Em Simão vemos, sobretudo, o trocadilho pornográfico, a referência grotesca aos órgãos sexuais, o amalgama entre política e erotismo (que, é fato, não são exclusividade de Simão, mas, como vimos, estão intensamente presentes na sua crônica).  Além disso, Simão afasta de si qualquer vínculo com o literário. O referido vínculo com o literário, que caracteriza a produção de alguns cronistas modernistas, a exemplo Rubem Braga (Cf. CANDIDO, 1981; ARRIGUCCI JR., 1987), se perde. A referência aos grandes nomes da literatura, a ficcionalidade narrativa, o lirismo, dentre outros, parecem estar ausentes de sua crônica. No limite, é preciso perguntar sobre a crônica de Simão se ela é de fato crônica como a concebemos – questão que fica para outra investigação.

# [DADOS ARMAZENADOS]
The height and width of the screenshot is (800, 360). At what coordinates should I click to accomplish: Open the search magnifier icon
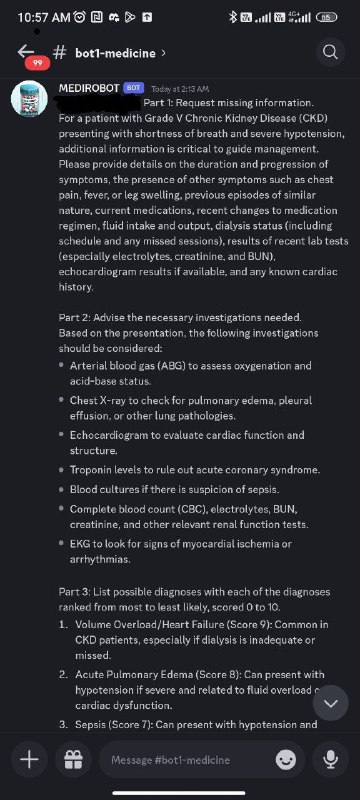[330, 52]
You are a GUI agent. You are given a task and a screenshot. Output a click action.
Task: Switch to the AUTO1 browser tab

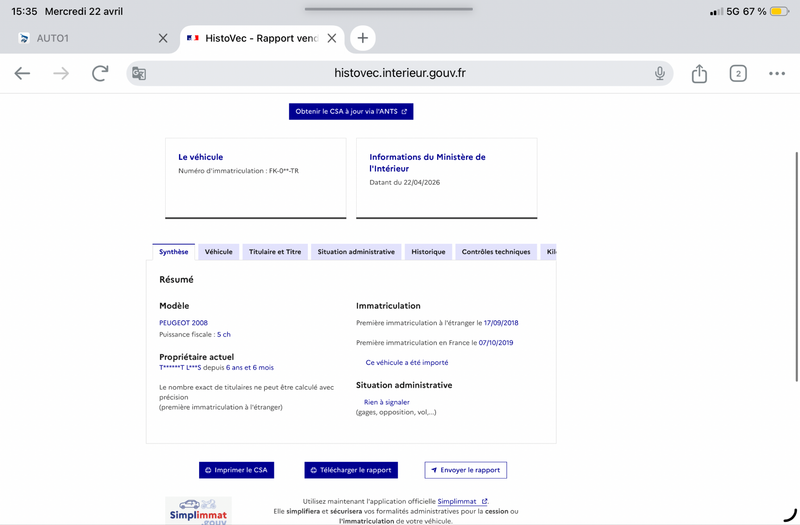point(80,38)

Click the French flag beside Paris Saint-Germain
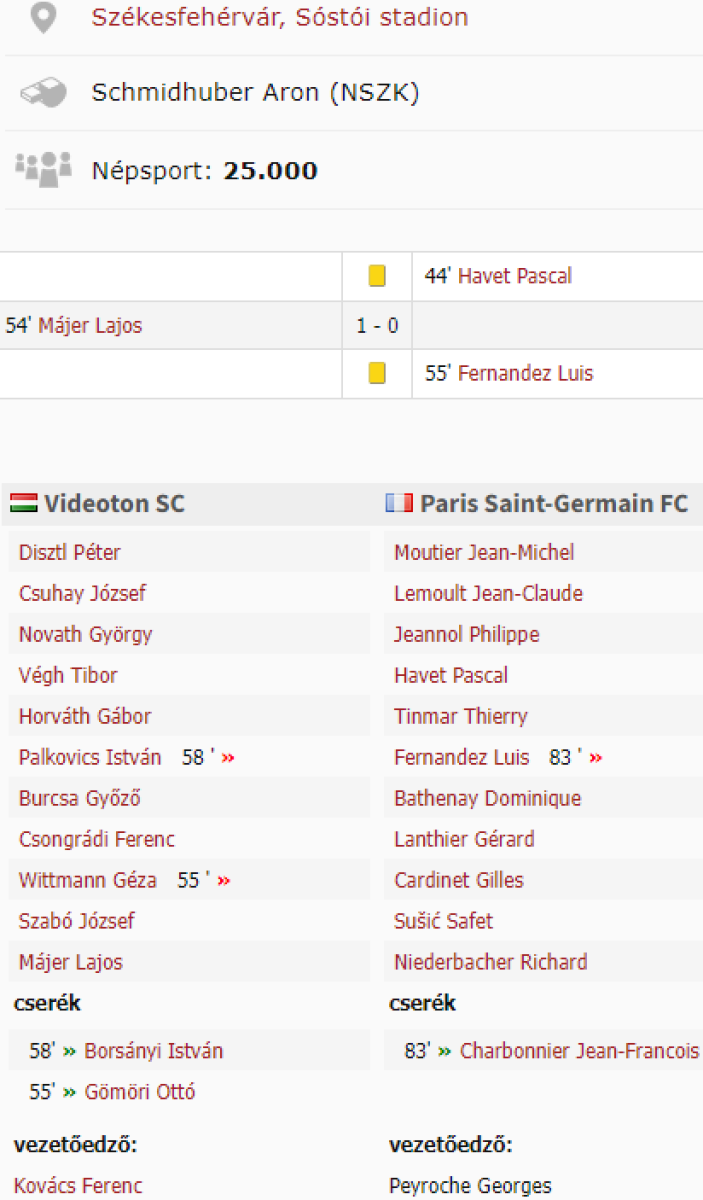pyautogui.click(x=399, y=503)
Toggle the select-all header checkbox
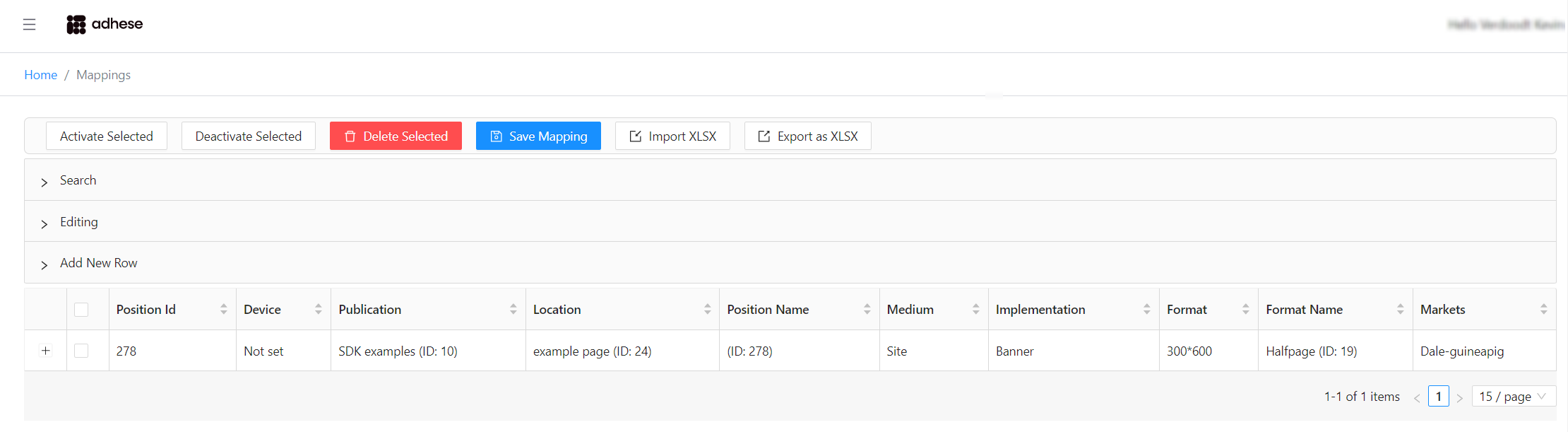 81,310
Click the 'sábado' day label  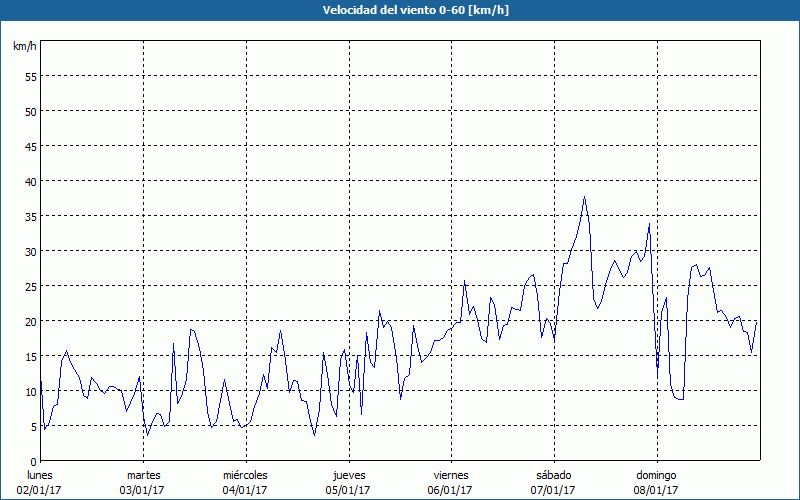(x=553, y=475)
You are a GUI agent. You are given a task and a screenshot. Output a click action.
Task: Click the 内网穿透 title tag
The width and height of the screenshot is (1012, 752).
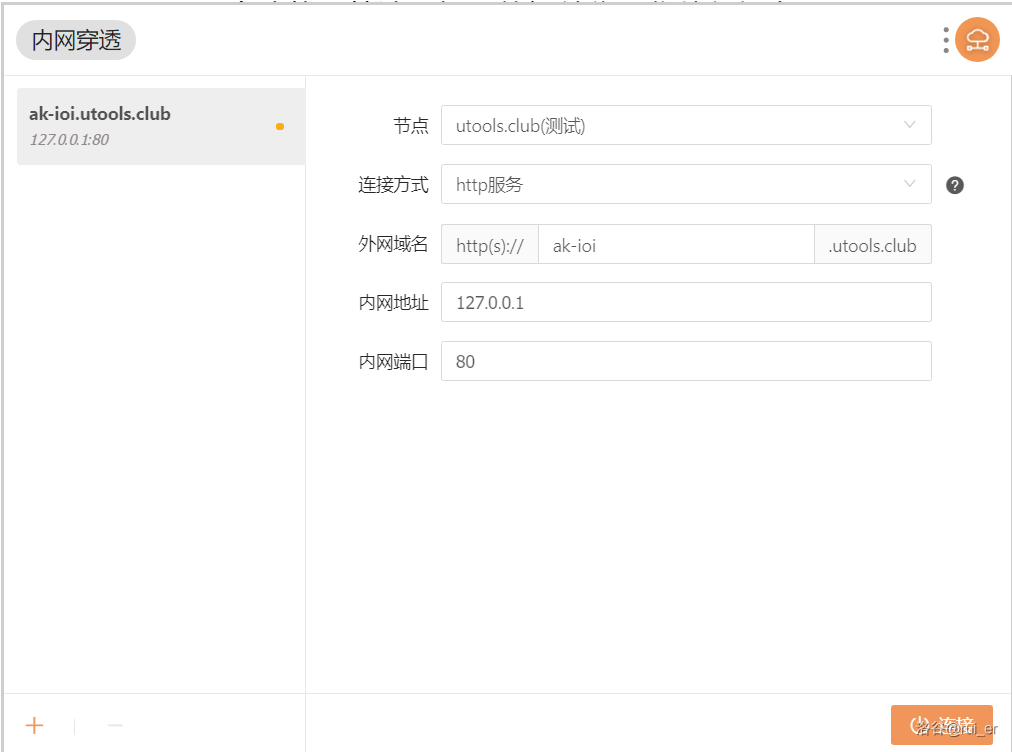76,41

# [AÇÕES A REALIZAR]
1. Transcreva o trecho sobre a crônica de Simão, começando em "Em Simão vemos, sobretudo, o" e seguindo até "para outra investigação.".
2. Dê continuidade ao trecho sobre a crônica de Simão, escrevendo o que vem depois da última frase.
O material provém de outra fonte.

# [RESPOSTAS FINAIS]
1.
Em Simão vemos, sobretudo, o trocadilho pornográfico, a referência grotesca aos órgãos sexuais, o amalgama entre política e erotismo (que, é fato, não são exclusividade de Simão, mas, como vimos, estão intensamente presentes na sua crônica).  Além disso, Simão afasta de si qualquer vínculo com o literário. O referido vínculo com o literário, que caracteriza a produção de alguns cronistas modernistas, a exemplo Rubem Braga (Cf. CANDIDO, 1981; ARRIGUCCI JR., 1987), se perde. A referência aos grandes nomes da literatura, a ficcionalidade narrativa, o lirismo, dentre outros, parecem estar ausentes de sua crônica. No limite, é preciso perguntar sobre a crônica de Simão se ela é de fato crônica como a concebemos – questão que fica para outra investigação.

2.
Bastante aquém dos limites extremos de Simão está Jabor. Braga e Jabor, em suas crônicas são muito diferentes. Em Braga, salta aos olhos sua preocupação (central para o Modernismo) de inclusão social. Seja do ponto de vista do conteúdo, seja do ponto de vista do interlocutor, seja na configuração do enunciador, sempre há uma preocupação em trazer o outro para dentro da crônica de modo insistente. No conteúdo, Braga está sempre falando de um povo ideal. Um padeiro, com sua humildade, ou um leitor comum que fala um português cotidiano e não o português elitista de certos gramáticos. Nas metáforas de Braga, um canário que, de repente, canta é imagem de um povo que se alegra com sua princesa.  Para, além disso, nos seus textos o leitor é construído como co-escritor – sinal do valor que o autor dá a esse leitor. Dentro dos textos, as marcas textuais que indicam a presença desse leitor são recorrentes. Braga evoca, aliás, com insistência, a participação do leitor, nomeando-o, ou trazendo seu discurso marcado por aspas. O esforço de comunicação é enorme. Braga, ao modo dos modernistas, e na esteira das lições de Mário de Andrade e Graciliano Ramos, dentre outros, quer fazer de seu texto uma espécie de reflexo da utopia de uma nação em que pobres e ricos, negros, índios e brancos, etc, viveriam como iguais na sociedade brasileira.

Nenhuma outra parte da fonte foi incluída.